▶ **What the task asks**
Look through the records below for the line with "Screen dimensions: 1344x896". Return that line and each one after it up to and including the line with "Task: Choose Empty cards menu entry", exactly.

▶ **Exercise data**

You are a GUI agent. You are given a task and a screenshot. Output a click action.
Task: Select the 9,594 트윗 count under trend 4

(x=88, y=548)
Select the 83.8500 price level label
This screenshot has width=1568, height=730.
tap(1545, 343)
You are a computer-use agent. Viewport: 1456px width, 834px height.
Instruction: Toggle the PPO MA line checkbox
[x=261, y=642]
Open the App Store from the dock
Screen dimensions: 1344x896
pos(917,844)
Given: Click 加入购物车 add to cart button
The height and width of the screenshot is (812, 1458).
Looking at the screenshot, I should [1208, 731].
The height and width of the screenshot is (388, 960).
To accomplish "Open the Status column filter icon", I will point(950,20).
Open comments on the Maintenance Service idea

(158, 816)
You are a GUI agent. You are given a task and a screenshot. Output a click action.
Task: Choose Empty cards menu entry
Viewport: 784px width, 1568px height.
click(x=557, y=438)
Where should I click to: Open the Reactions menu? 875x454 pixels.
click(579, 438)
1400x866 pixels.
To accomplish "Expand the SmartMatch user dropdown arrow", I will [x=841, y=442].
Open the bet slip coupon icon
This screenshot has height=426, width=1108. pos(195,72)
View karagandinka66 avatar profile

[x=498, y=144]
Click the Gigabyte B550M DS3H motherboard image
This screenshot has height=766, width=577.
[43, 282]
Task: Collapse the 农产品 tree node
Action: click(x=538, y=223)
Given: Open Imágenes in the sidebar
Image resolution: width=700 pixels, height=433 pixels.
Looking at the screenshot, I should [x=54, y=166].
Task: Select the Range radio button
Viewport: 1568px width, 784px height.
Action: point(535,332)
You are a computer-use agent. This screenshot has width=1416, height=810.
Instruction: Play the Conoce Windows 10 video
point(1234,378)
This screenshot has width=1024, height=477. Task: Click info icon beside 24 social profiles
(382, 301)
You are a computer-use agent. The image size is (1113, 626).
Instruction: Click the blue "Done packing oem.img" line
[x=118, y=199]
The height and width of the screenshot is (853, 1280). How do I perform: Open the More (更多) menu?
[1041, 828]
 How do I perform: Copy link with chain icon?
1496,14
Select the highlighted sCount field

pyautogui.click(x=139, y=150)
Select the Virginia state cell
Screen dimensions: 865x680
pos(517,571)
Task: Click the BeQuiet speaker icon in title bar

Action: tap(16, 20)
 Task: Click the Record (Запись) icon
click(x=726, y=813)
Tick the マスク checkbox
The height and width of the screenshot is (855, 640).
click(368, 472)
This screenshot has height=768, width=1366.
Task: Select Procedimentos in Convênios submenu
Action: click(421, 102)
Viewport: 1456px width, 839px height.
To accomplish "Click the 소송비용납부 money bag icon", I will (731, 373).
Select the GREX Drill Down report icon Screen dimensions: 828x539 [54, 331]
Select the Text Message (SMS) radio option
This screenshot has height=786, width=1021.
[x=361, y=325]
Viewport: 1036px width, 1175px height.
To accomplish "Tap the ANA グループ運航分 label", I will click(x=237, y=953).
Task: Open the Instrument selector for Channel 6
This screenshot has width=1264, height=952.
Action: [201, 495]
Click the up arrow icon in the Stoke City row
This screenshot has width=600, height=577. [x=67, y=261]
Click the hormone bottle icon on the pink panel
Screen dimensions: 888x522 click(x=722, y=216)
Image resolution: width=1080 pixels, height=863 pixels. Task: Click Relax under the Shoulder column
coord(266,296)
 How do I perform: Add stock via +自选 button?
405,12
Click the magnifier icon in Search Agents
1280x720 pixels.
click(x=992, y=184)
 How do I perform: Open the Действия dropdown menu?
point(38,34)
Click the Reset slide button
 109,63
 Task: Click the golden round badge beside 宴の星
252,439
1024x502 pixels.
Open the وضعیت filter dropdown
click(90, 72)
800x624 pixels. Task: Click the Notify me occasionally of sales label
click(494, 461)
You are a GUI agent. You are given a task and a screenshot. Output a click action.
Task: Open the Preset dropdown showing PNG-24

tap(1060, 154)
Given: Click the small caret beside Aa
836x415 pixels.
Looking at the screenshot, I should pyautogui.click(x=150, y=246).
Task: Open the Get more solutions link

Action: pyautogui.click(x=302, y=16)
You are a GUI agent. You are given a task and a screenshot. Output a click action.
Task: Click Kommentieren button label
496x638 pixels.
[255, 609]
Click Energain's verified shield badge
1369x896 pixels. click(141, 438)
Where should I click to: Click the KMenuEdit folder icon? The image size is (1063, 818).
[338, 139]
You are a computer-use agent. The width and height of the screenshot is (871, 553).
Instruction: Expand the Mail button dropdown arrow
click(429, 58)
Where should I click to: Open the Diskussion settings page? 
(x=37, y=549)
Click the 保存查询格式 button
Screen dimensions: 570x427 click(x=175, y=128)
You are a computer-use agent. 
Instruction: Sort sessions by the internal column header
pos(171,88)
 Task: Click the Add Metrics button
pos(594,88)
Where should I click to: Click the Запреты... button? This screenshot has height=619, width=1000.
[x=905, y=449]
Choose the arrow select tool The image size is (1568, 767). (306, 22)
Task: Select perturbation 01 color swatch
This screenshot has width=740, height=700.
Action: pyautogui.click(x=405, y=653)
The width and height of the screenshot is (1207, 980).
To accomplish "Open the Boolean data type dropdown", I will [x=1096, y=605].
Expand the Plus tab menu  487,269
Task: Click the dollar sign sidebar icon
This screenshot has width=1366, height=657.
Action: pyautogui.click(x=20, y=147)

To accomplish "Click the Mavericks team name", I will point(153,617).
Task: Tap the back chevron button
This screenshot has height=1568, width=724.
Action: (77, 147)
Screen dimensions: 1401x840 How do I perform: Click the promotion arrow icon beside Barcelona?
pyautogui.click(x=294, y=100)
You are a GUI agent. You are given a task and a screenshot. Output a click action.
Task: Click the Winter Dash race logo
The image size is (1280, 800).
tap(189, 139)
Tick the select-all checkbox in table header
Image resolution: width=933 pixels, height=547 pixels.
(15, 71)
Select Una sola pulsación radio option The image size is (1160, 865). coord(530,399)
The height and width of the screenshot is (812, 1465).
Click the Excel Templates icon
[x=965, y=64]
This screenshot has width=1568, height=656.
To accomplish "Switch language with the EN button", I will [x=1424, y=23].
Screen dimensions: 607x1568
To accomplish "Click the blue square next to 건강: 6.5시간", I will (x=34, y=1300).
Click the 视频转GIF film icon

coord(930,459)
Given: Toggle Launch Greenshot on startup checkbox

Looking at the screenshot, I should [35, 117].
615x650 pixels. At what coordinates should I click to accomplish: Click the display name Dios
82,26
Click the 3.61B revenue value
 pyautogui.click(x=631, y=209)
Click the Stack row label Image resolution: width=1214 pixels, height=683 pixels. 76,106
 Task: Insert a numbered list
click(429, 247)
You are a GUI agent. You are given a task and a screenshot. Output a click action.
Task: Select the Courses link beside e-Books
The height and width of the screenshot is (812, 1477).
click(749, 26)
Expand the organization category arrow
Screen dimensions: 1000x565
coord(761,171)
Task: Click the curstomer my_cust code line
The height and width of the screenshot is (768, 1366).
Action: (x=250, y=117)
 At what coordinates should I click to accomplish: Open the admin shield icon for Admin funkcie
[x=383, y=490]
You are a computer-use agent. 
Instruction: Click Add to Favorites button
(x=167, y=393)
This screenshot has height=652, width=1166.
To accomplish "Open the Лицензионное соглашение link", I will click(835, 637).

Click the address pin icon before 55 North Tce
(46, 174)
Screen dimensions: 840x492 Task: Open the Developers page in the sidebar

▶ **Output**
Screen dimensions: 1344x896
pos(917,844)
Given: Click 加入购物车 add to cart button
The height and width of the screenshot is (812, 1458).
Looking at the screenshot, I should [1208, 731].
The height and width of the screenshot is (388, 960).
To accomplish "Open the Status column filter icon", I will point(950,20).
Open comments on the Maintenance Service idea

(158, 816)
You are a GUI agent. You are given a task and a screenshot. Output a click action.
Task: Choose Empty cards menu entry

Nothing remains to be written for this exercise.